Filebeat misp module

Charles100 · March 19, 2021, 5:54pm

Hi, I'm playing the filebeat MISP module and getting this error when starting filebeat : : ERROR fileset/factory.go:97 Error creating input: (assert) value of type 'string' not convertible into unsupported go type 'tlscommon.Config' accessing 'request.ssl'

This error seems related to this option in misp.yml:

var.ssl: |-
     {
       verification_mode: none
     }

If I commented this, filebeat is saying that the certificate is not trusted but thats normal (it's a self-signed). Any idea how to use a misp self-signed certificate with filebeat ?

Thx

Charles100 · March 19, 2021, 5:56pm

Oh, I just found that there's a new filebeat module called "Threath intel" where there's a mips mention:

misp : Supports gathering threat intel attributes from MISP (replaces MISP module).

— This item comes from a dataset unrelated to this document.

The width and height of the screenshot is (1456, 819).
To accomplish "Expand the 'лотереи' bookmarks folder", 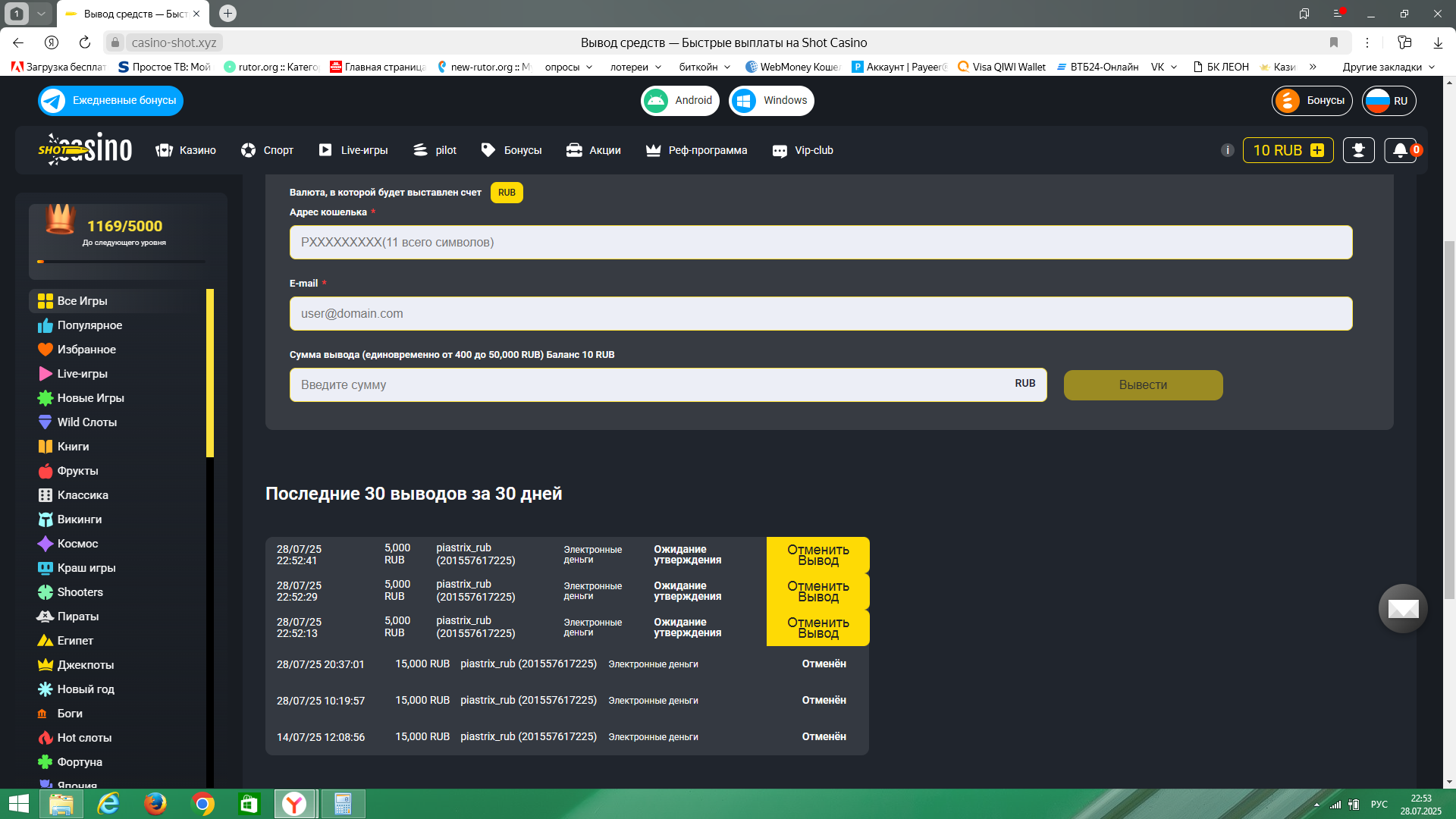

So I guess I should use that module instead

Andre_Letterer · March 22, 2021, 1:09am

Hi Charles,

I think what you are referring to in your last comment is this documentation page:

However the issue is this will be rolled out in 7.12 which is not live until now.
In the current 7.11 you still have to use MISP module:

So the question here would rather be possible that the yaml identation is wrong and additionally why using the json syntax for this singular setting?
So I would set it up in misp.yml like this one:

- module: misp
  threat:
    enabled: true
    var.api_key: xxxx
    var.http_request_body.limit: 1000
    var.url: xxxx
    var.ssl.verification_mode: none

Can you give this a shot?

system · April 19, 2021, 1:09am

This topic was automatically closed 28 days after the last reply. New replies are no longer allowed.